I have known President Donald Trump personally since 1986. The private Trump I have known is funny, charming and embracing. That is not the public Trump of today. When he loudly called for four members of Congress — women of color who oppose nearly all his initiatives and who have questioned his fitness for office — to go back to the places from which they came, he unleashed a torrent of hatred.
The "Go back" trope was used by white racists toward African Americans for 100 years, from Reconstruction to the civil rights era, suggesting repulsively that they should go "back" to Africa; never mind their American births. It was uttered by the establishment at my grandfathers and many others who came here from southern Europe as children in the early days of the last century.
"Go back" is a rejection of the nation as a melting pot; a condemnation of one of America's founding values — E Pluribus Unum (Out of many, one). It implicates a racial or nativist superiority: We were here before you; this is our land, not yours; get out. Nativist hatred is an implication of moral or even legal superiority that has no constitutional justification in American government.
All working in government in America have taken an oath to support the Constitution. The Constitution commands equal protection of the laws by government at all levels. No one is above the laws' obligations and no one is beneath the laws' protections. The Constitution not only commands of government both racial neutrality and color blindness, it generally prohibits government officials from making distinctions among people on the basis of immutable characteristics.
So, when the president defies these moral and constitutional norms and tells women of color to "Go back," he raises a terrifying specter.
The specter is hatred not for ideas he despises but for the people who embrace those ideas. The specter is also a dog whistle to groups around the country that hatred is back in fashion and is acceptable to articulate publicly. Don't get me wrong. Even though hate speech — speech which expresses hatred for people, as opposed to hatred for ideas — stings and hurts, it is constitutionally protected. The remedy for hate speech is not to silence the hater but to shame him. And the most effective way to do that is with more speech.
But when the hate speech comes from a shameless president, we have a problem.

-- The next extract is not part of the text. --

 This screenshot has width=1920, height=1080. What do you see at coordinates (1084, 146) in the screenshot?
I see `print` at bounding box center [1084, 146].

The problem is that presidential hatred produces division among people and destroys peaceful dialogue. When thousands of people at a Trump rally in North Carolina recently chanted, "Send her back" — a reference to the four congresswomen to whom Trump stated "Go back" — the inescapable image was of a president trying to divide rather than unite.

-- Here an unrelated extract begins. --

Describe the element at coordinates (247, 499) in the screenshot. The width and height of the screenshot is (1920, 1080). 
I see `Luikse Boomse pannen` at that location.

At first, he welcomed the chants. Then, two days later, he distanced himself from those who chanted. Then, three days after that, he praised the chanters. When a Louisiana police officer tweeted that one of the congresswomen Trump targeted deserved a round — he was referring to a bullet — he and a supportive colleague were fired. And in New York City, hatred for cops has led to group assaults on them, along racial lines.
Hatred is so volatile and destructive that, once unleashed, it takes on a life of its own. It is cover for our deepest and darkest instincts. And it is a cousin to violence, as those Louisiana and Manhattan cops know.
It also captivates our attention. Could that be the president's wish — that we think about hatred of his targets rather than the testimony of Robert Mueller, who spent two years investigating the president and now has beans to spill?
This business of the hatred of people is so dangerous because to some, as Lord Byron wrote, hatred is perversely pleasing. It gives them shelter in a mob, it lets them hurl venom with anonymity, and it regenerates itself. It must be rejected loudly in all its forms — especially when it comes from the president.